Stop Allowing deleting things from PyPI?

I have to admit I’m kind of confused. I have a pretty much defunct project (lockfile) which PyPI notified me the other day was “critical.” When I asked about this @dstufft told me it was because of the number of downloads:

I believe it’s flagged because it’s one of the top N projects by download on PyPI, looks like it’s getting something like 10M downloads a month.

To my mind, number of downloads is kind of meaningless. What’s more important is the number of dependencies other packages have on such critical packages. @dstufft also referred me to the PyPI stats page for lockfile. I had no idea such a thing existed. (Thanks for that, Donald.) Looking through the plots, it seems systems using Python 3.8 are particularly interested in lockfile.
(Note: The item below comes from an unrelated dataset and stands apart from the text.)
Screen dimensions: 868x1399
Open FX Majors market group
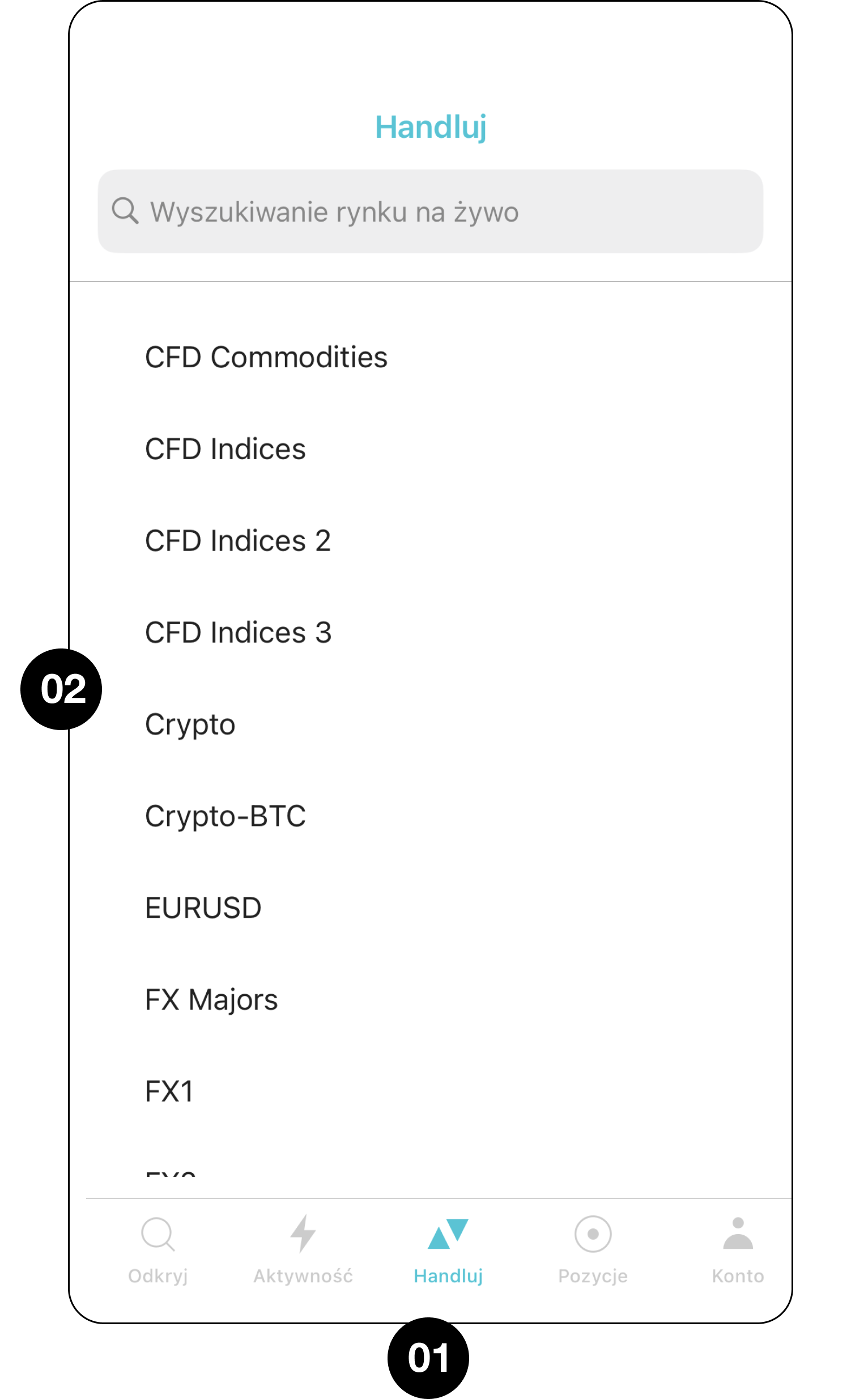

I find myself wondering about some of the same things as Dave Beazley, who posted a thread on Twitter this morning about his use of PyPI and how things have become much less interesting. I was especially sympathetic to his 4/n tweet:

And now with everybody all worked up about “supply chain” nonsense, it’s just further emphasizing the point that I didn’t release code to be “important”, but simply because I thought it was kind of cool (and maybe secondarily useful). 4/n

This was exactly my intention with lockfile. It seemed like something small and interesting at the time. I had no need for it (during my career I did essentially no cross-platform Python programming), but I wondered if a useful API could be created which hid the details of advisory locking on various platforms. As you can see, I haven’t done much with it in several years. I think the Open Stack folks did the 2015 release. I don’t ever recall porting it to Python 3. I was still only using Python 2 in 2015.

So, here I am with a casual project that I still “own” which somehow became critical to someone without my knowledge or involvement, left to wonder if I need to do anything, or if some critical software infrastructure somewhere will crumble because of some latent bug in the code. This isn’t anything I’d contemplated having to worry about in my dotage.